● **Entries taken from a collection**:
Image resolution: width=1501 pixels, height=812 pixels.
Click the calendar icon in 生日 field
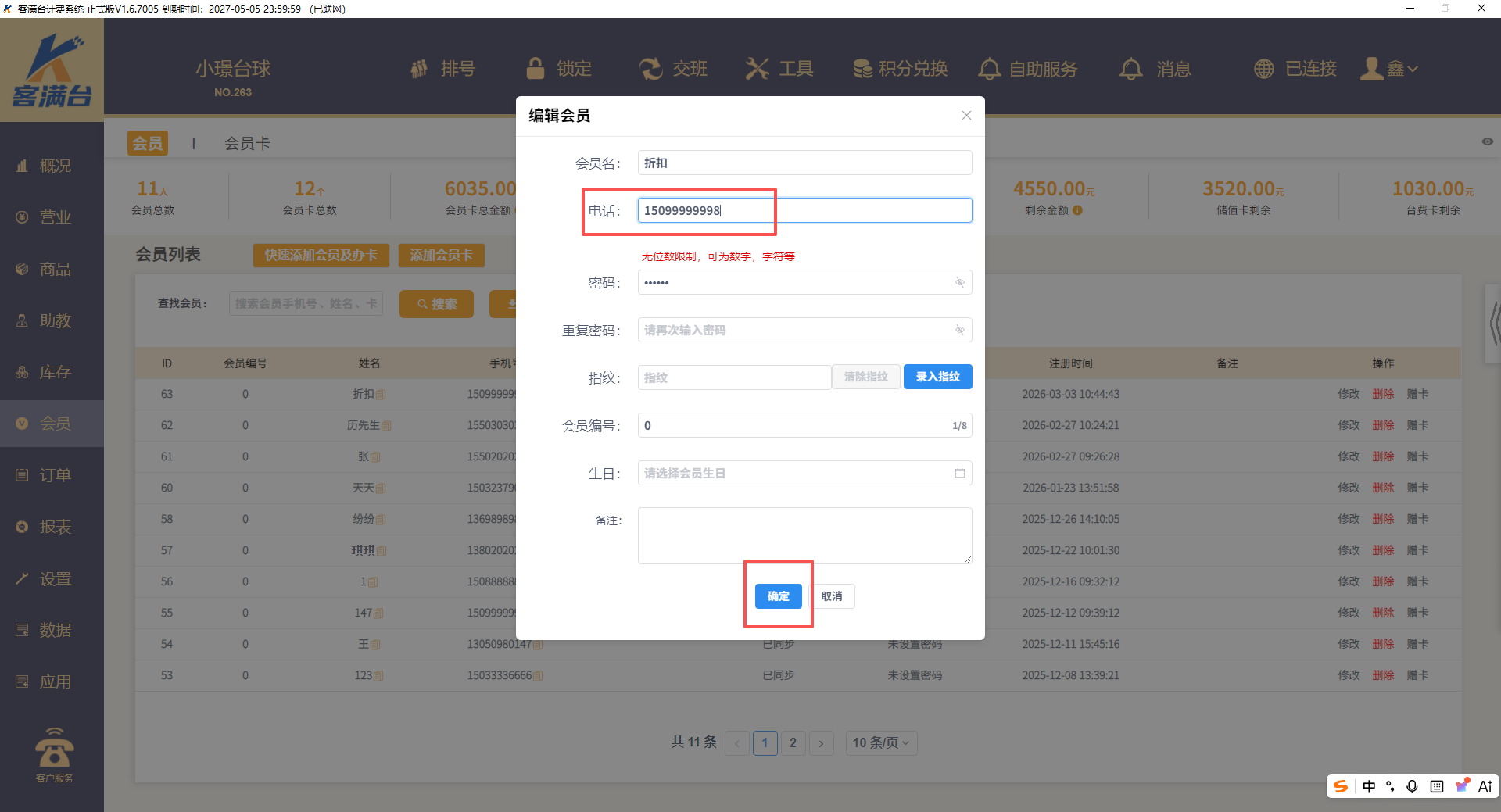tap(959, 473)
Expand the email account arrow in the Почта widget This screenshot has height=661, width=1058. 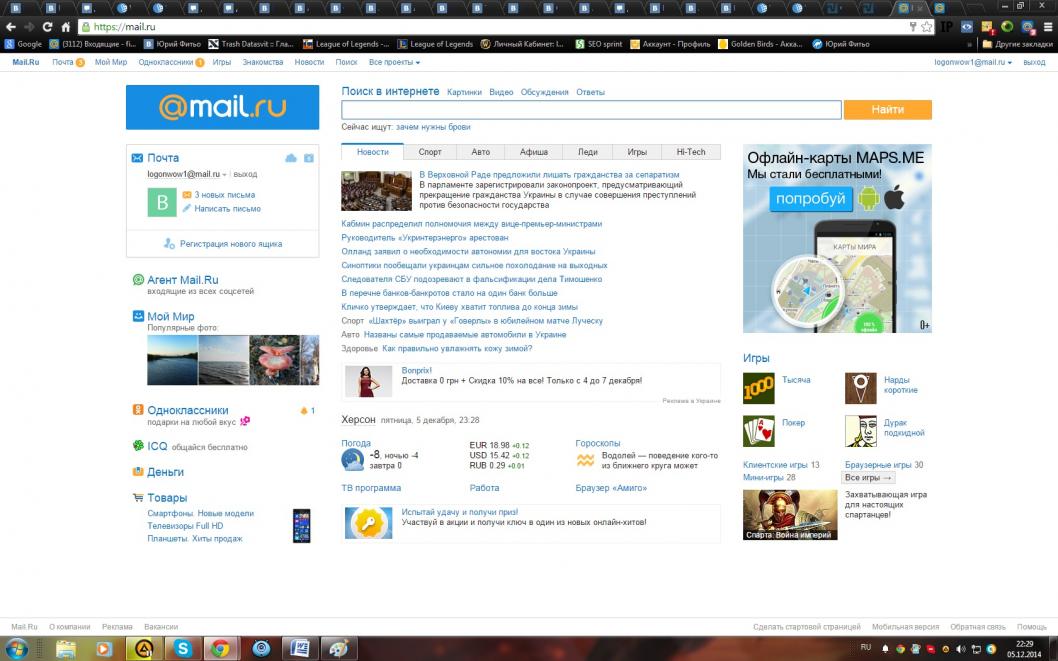click(x=224, y=175)
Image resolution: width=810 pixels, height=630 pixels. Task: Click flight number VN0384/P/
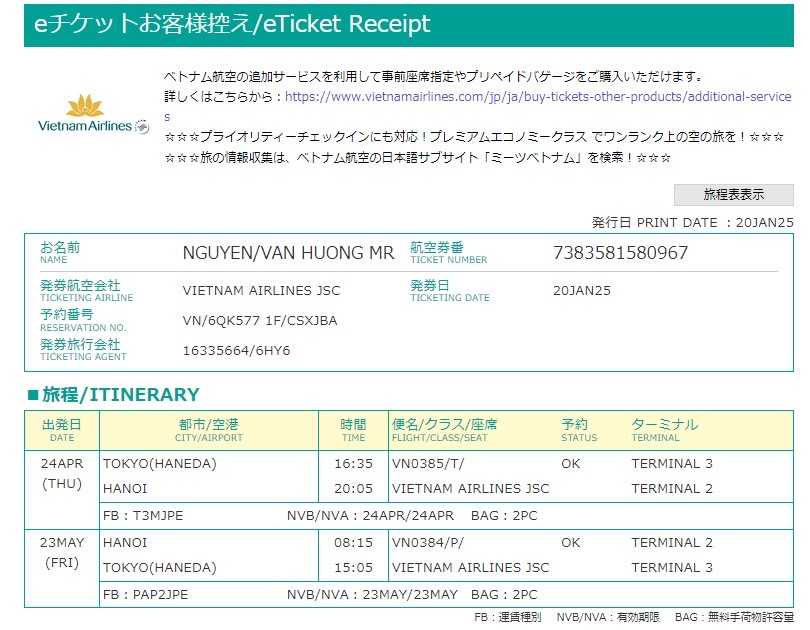pyautogui.click(x=428, y=542)
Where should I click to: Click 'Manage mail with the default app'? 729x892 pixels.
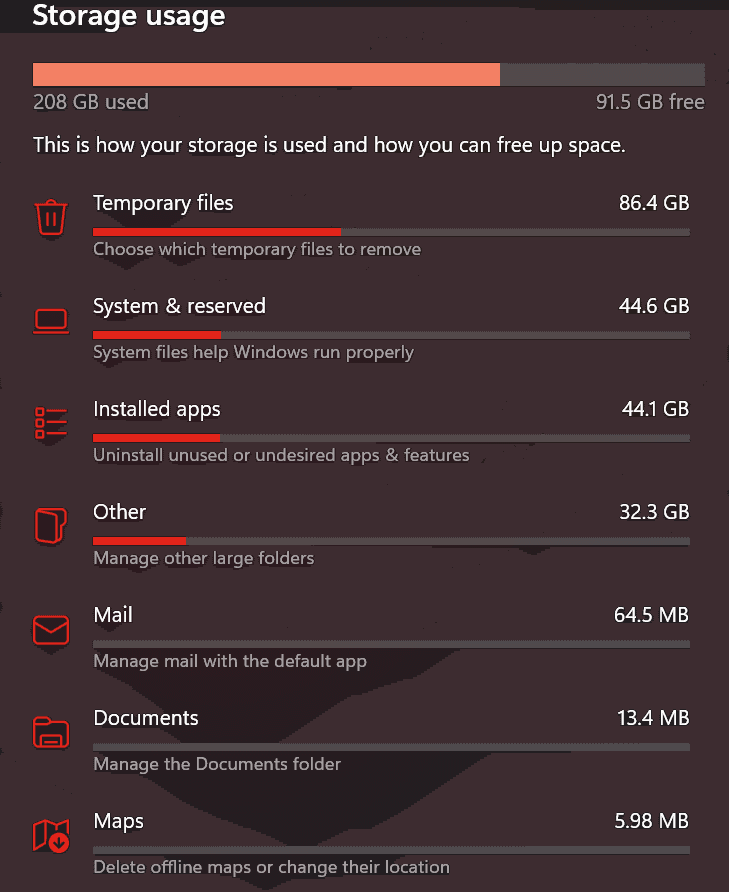tap(230, 661)
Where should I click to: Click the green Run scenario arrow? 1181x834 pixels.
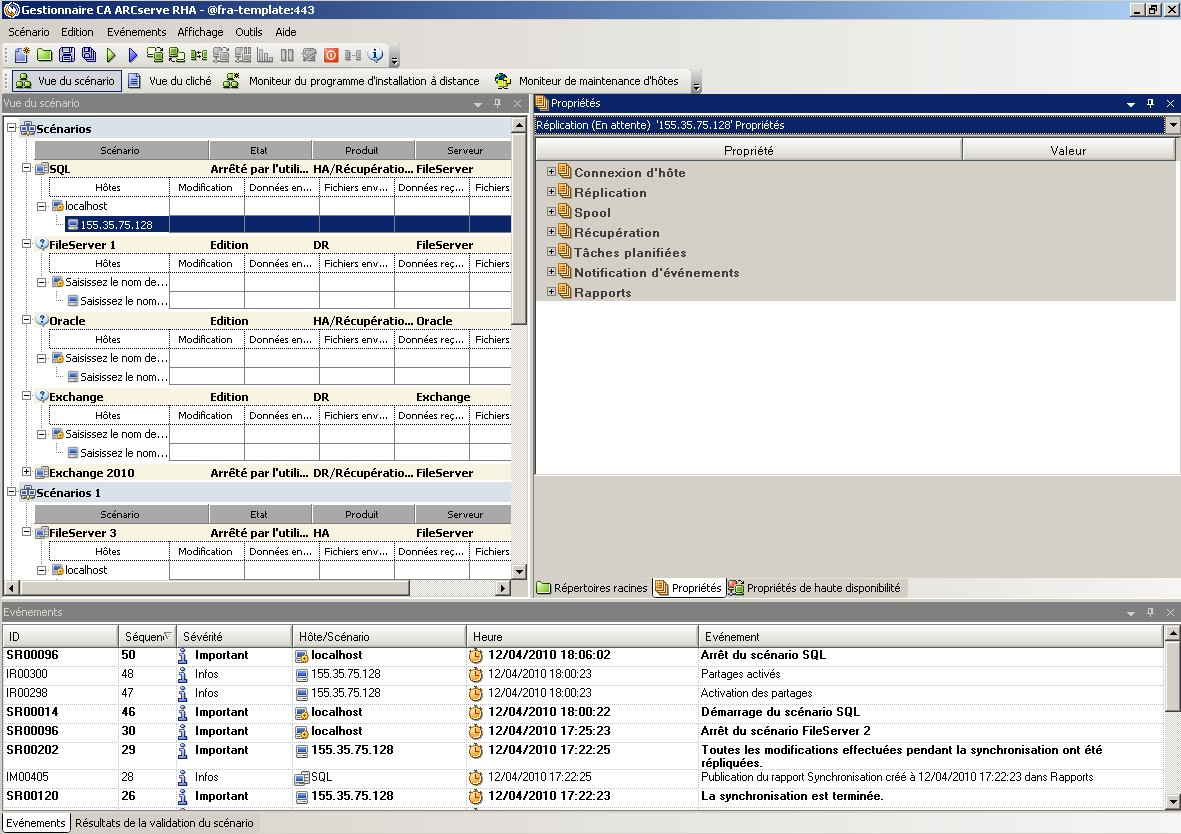(112, 55)
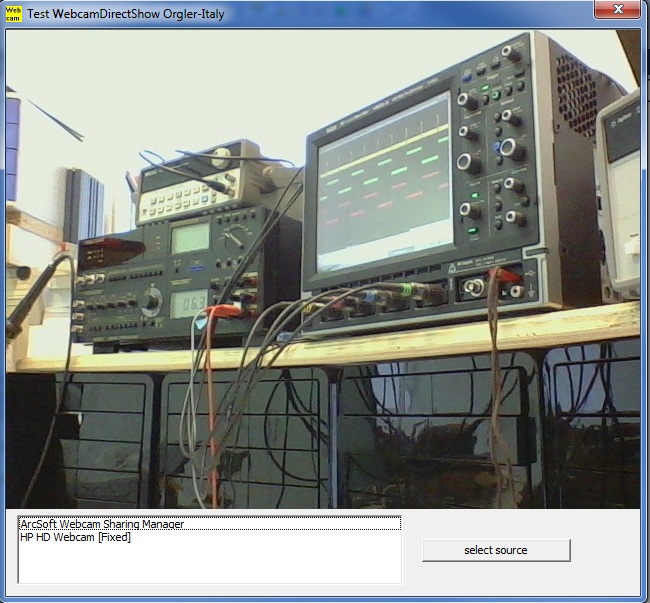The width and height of the screenshot is (650, 603).
Task: Click the green LCD showing 063 in preview
Action: click(191, 304)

● **REQUIRED WORK**: With the pictures excluded, transcribe word for word only the lines from the one containing "Image resolution: width=810" through the last line of the records.

● **RESPONSE**:
Image resolution: width=810 pixels, height=630 pixels. Task: Click flight number VN0384/P/
pyautogui.click(x=428, y=542)
Where should I click to: Click 'Manage mail with the default app'? 729x892 pixels.
tap(230, 661)
Where should I click to: Click the green Run scenario arrow? 1181x834 pixels.
(112, 55)
The width and height of the screenshot is (650, 603).
Task: Click the green LCD showing 063 in preview
Action: click(191, 304)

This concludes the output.